> Problem to work on
From the data below, pull out the lines running from the one containing "At what (x,y)" through the one containing "Looking at the", copying them word for word and nothing else.

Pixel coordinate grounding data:
----

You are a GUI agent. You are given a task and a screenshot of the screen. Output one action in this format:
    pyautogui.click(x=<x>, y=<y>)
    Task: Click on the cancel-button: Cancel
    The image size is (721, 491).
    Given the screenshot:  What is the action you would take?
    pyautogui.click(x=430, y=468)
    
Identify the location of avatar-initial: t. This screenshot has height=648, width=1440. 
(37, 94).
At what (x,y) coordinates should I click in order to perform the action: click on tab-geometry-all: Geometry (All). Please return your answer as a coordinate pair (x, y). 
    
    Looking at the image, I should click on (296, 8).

----

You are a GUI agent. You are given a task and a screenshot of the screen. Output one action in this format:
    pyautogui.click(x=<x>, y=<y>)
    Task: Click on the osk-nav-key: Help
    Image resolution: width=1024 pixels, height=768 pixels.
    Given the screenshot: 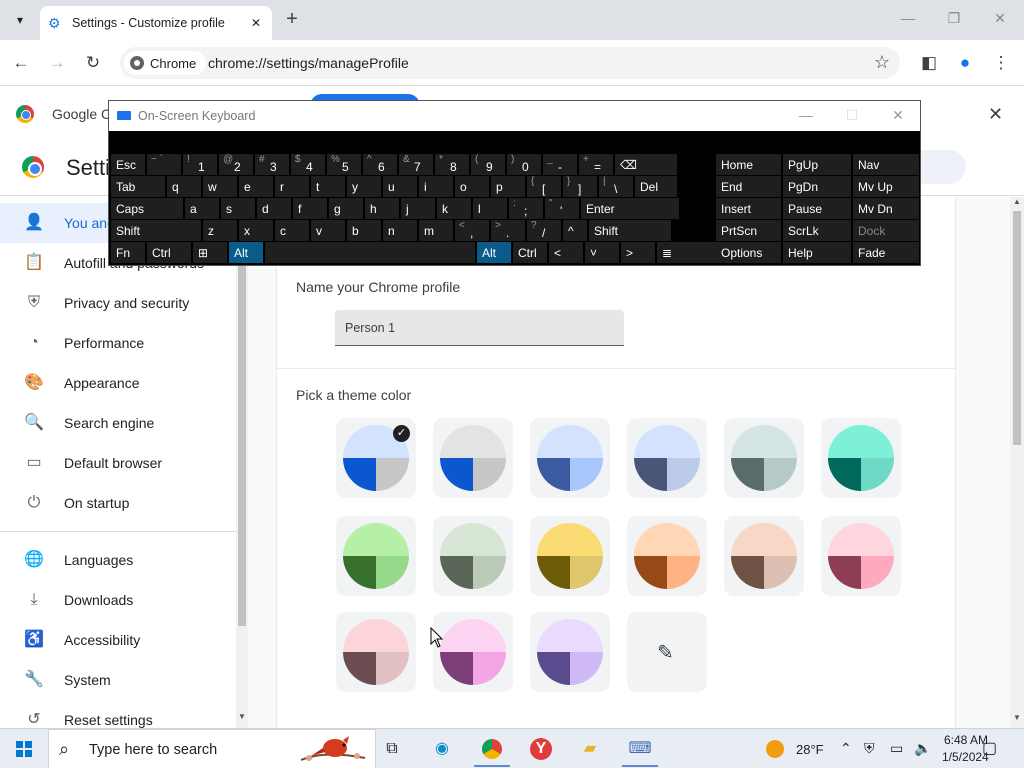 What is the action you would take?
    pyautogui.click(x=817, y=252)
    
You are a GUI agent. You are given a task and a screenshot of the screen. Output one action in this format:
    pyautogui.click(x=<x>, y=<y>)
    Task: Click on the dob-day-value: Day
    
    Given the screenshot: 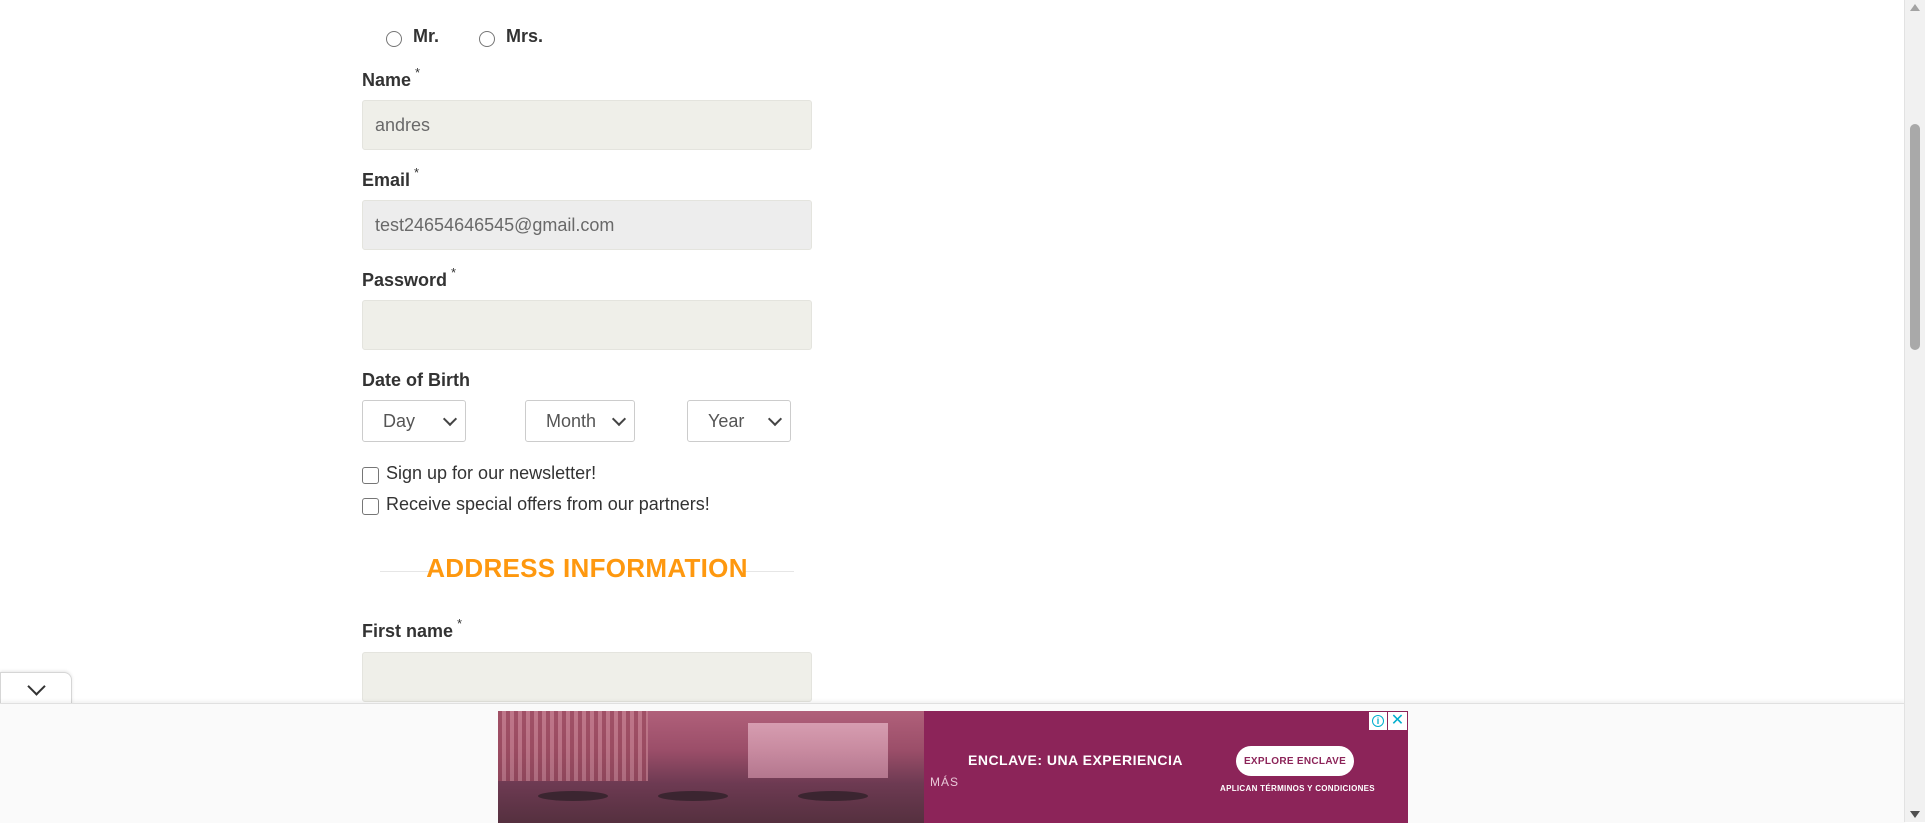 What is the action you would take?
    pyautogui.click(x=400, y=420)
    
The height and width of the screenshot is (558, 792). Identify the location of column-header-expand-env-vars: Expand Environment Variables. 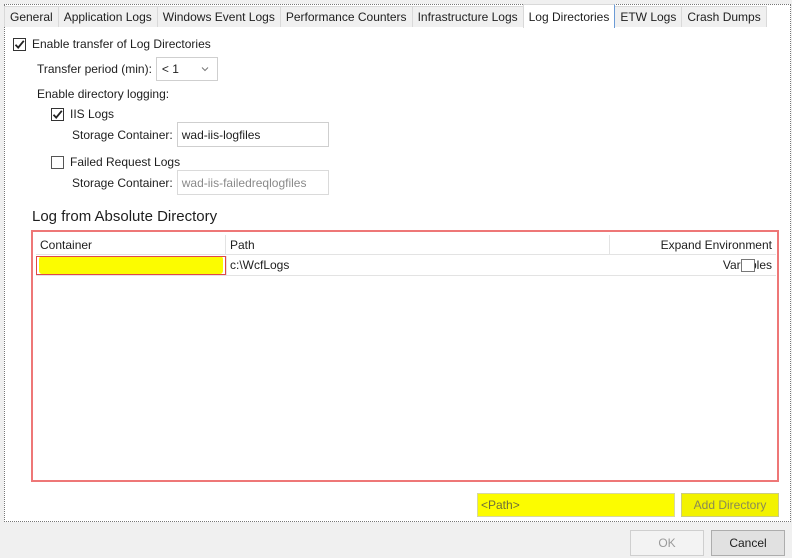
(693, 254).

----

> Output
At what (x,y) coordinates should I click in order to perform the action: click on tab-geometry-all: Geometry (All). Please return your answer as a coordinate pair (x, y). 
    
    Looking at the image, I should click on (296, 8).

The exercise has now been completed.